Users ask about specific financial topics and receive summarized answers with direct links back to original materials. The tool handles both structured records and unstructured files which makes it useful for quick reference during analysis or review cycles. Context from previous searches carries over so follow-up questions build on earlier results without starting from scratch each time.

Dust provides a no-code environment for building custom finance AI agents tailored to reporting, analysis and workflow needs. The tool lets users create specialized agents without writing code from scratch. Some find the flexibility handy when standard tools fall short for unique internal processes.

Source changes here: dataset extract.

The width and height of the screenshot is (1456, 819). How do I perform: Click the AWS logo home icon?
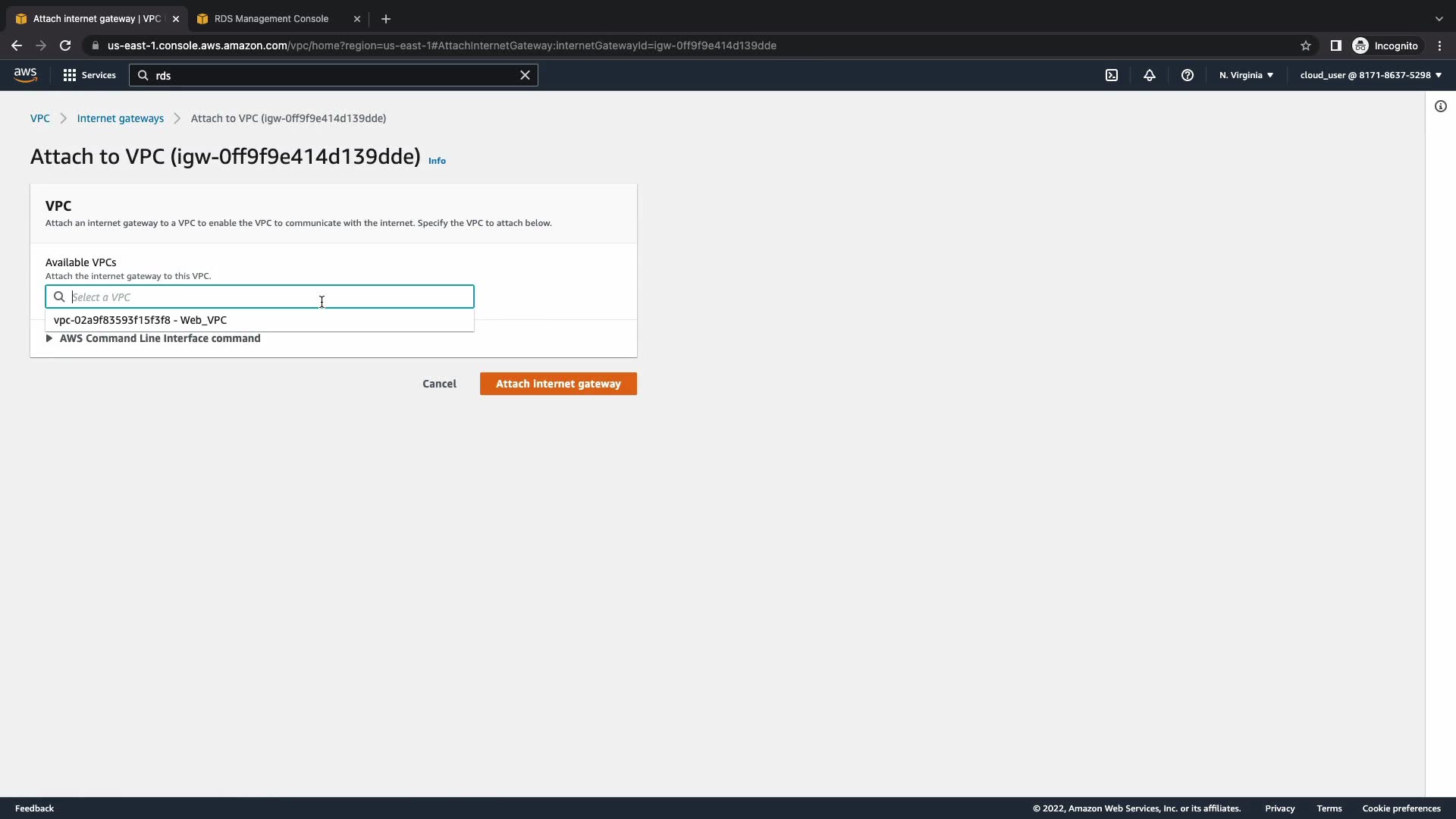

Agents can be configured to handle repetitive analysis tasks or generate specific report formats based on company data. Workflows become more automated once the agents learn the particular patterns and data structures in use. The setup keeps everything contained so changes stay visible and adjustable as requirements evolve.

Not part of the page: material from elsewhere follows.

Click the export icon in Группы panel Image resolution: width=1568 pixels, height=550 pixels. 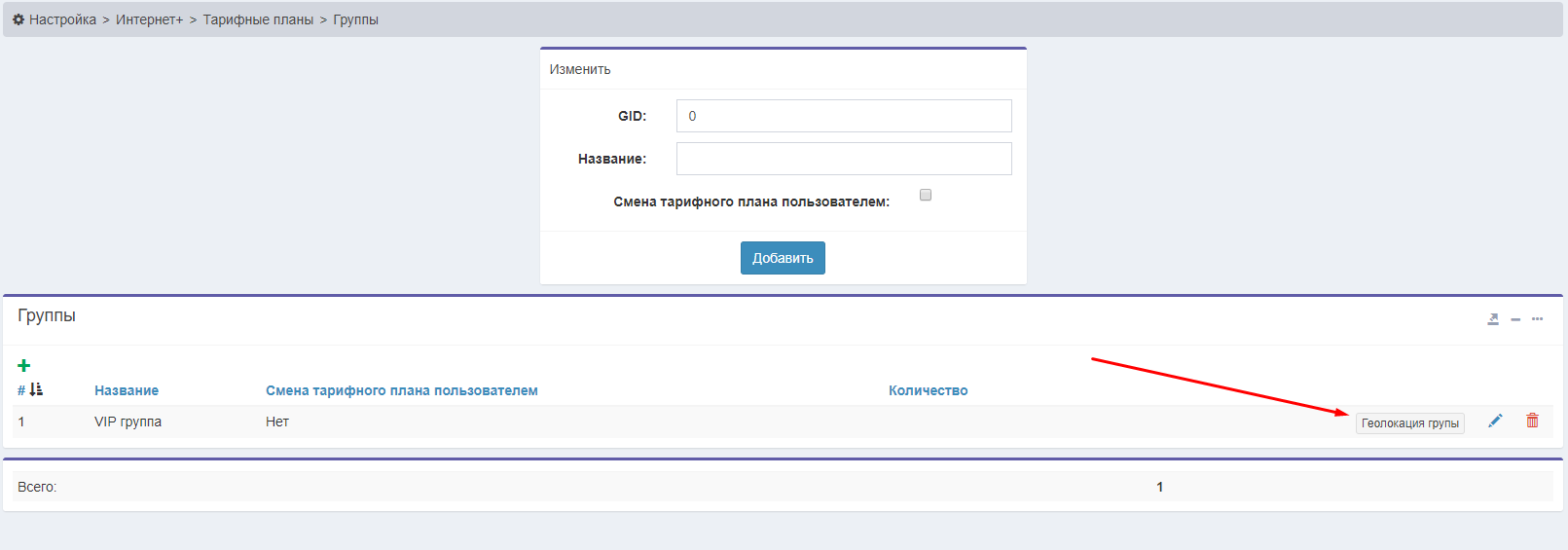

AI agents have quietly shifted from experimental tech to practical everyday tools in finance. After looking at the range of options out there, one thing stands out: the most useful ones don't try to replace people. They simply take over the repetitive, data-heavy work that used to eat up hours, leaving teams more room to focus on judgment calls and strategy.
What feels different now is how these agents handle real workflows instead of just answering questions. Some catch anomalies before they become problems, others keep collections or approvals moving without constant chasing. The catch is that success still depends on how well the tool fits the existing processes. A flashy agent won't help much if it doesn't play nicely with the systems already in place or if the outputs need too much double-checking.
In the end, the smarter move seems to be starting small. Pick one pain point, like invoice handling or variance reviews, and test how an agent actually performs in daily use. The field is moving fast, so what looks promising today might look even better in a few months. For now, the real advantage goes to teams that treat these agents as reliable assistants rather than magic fixes.